[Records from a data source]
______

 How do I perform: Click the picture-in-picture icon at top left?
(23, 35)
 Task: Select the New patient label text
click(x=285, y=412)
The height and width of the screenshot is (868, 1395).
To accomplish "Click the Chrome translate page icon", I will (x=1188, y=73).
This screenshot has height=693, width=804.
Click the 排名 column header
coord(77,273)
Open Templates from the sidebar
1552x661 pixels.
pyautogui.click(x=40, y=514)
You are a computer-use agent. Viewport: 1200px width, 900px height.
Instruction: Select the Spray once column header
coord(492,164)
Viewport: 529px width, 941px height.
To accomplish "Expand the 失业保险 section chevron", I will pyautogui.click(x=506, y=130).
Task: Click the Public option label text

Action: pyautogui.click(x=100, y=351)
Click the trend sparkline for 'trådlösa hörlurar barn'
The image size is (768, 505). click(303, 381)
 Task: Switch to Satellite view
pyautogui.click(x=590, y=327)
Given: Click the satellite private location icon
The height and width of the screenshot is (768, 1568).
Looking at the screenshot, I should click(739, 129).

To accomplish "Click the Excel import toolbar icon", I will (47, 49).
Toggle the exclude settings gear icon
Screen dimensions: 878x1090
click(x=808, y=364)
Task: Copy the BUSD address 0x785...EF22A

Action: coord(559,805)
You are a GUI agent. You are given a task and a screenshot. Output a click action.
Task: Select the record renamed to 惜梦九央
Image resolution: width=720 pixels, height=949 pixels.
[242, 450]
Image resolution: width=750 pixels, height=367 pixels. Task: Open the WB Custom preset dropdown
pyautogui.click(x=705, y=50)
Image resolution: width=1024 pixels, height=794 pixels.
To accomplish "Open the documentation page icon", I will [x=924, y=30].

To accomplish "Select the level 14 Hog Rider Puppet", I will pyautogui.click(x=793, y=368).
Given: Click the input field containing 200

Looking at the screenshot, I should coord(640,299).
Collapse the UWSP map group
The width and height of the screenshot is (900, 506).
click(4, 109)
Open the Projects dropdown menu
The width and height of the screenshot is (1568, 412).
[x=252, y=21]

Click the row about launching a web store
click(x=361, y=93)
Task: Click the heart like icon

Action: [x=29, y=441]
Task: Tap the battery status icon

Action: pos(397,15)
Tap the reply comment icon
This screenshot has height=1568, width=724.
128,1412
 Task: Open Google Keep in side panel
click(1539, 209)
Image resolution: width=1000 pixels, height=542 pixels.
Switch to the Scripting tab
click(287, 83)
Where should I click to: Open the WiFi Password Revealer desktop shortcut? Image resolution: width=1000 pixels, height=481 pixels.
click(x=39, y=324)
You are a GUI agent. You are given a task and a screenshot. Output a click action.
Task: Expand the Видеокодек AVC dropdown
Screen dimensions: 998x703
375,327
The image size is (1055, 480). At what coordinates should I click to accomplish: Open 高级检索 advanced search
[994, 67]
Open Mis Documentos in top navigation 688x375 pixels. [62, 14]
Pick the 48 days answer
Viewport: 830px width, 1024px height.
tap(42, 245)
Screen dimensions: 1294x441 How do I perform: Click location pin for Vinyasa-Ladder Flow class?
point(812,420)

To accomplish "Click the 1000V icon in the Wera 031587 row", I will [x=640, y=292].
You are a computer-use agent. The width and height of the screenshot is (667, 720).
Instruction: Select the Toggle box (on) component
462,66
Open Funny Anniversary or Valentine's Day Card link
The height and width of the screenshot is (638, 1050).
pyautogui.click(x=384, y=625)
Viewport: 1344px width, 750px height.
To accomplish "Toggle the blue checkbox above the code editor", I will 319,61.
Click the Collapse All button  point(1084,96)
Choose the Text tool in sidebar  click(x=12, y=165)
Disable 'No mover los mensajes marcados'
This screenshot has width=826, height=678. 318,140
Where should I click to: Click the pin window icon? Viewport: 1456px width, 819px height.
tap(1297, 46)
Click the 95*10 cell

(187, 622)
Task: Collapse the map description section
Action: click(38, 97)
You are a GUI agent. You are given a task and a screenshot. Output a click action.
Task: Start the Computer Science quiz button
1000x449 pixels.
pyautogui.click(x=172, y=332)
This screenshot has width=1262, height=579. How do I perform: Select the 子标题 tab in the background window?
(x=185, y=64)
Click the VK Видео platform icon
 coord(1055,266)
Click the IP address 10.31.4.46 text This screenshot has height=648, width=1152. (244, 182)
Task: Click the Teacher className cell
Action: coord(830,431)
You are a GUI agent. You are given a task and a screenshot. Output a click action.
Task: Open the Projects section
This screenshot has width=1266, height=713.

______

What to produce> For each line in the data that holds the word "will", copy the line.

Answer>
To accomplish "Click the Chrome translate page icon", I will (x=1188, y=73).
To accomplish "Expand the 失业保险 section chevron", I will pyautogui.click(x=506, y=130).
To accomplish "Click the Excel import toolbar icon", I will (47, 49).
To accomplish "Open the documentation page icon", I will [x=924, y=30].
To accomplish "Select the level 14 Hog Rider Puppet", I will pyautogui.click(x=793, y=368).
To accomplish "Click the 1000V icon in the Wera 031587 row", I will [x=640, y=292].
To accomplish "Toggle the blue checkbox above the code editor", I will 319,61.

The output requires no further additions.